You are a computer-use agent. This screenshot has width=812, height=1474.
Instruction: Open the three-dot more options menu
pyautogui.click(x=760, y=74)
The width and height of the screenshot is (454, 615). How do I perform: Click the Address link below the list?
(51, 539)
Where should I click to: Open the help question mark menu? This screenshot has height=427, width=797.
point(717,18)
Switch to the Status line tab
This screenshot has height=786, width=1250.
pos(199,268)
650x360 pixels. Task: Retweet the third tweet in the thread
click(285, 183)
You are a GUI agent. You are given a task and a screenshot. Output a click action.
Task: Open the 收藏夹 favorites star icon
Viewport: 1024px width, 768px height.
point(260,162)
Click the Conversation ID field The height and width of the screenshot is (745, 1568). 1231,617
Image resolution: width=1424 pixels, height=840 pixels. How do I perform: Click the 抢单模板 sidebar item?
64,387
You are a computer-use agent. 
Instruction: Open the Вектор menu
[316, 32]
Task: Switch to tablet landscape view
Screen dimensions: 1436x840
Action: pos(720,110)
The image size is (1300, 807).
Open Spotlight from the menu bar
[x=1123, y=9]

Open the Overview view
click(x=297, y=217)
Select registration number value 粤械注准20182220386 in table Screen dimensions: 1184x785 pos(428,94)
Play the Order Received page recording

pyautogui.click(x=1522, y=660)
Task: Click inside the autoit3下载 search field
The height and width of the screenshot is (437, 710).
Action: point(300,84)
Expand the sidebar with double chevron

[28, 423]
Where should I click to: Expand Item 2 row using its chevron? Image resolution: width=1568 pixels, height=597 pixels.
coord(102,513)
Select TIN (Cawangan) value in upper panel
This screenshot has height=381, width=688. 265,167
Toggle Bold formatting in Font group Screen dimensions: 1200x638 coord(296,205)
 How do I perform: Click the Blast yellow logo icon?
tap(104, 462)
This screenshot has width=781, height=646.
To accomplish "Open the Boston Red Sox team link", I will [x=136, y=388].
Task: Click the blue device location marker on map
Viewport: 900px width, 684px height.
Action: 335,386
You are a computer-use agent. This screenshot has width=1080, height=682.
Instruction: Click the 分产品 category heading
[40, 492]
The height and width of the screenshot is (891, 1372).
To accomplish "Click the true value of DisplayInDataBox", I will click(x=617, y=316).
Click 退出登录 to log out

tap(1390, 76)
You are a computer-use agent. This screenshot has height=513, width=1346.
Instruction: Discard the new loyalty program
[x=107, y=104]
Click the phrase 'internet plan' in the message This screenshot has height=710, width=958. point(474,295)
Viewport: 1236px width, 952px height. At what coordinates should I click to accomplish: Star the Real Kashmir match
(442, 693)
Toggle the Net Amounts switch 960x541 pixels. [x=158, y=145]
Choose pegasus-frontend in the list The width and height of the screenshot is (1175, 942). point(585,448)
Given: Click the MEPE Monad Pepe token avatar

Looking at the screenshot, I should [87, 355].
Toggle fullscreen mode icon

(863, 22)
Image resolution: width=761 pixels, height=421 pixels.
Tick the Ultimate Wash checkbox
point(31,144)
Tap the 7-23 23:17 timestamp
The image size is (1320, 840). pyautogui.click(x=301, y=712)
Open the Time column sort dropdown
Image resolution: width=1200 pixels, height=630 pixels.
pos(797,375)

- [TASK DIRECTIONS]
Retype the data without any changes, beginning at its first line and stopping after the line that contains "click(285, 183)".

- [WORKED ANSWER]
You are a computer-use agent. This screenshot has width=812, height=1474.
Instruction: Open the three-dot more options menu
pyautogui.click(x=760, y=74)
The width and height of the screenshot is (454, 615). How do I perform: Click the Address link below the list?
(51, 539)
Where should I click to: Open the help question mark menu? This screenshot has height=427, width=797.
point(717,18)
Switch to the Status line tab
This screenshot has height=786, width=1250.
pos(199,268)
650x360 pixels. Task: Retweet the third tweet in the thread
click(285, 183)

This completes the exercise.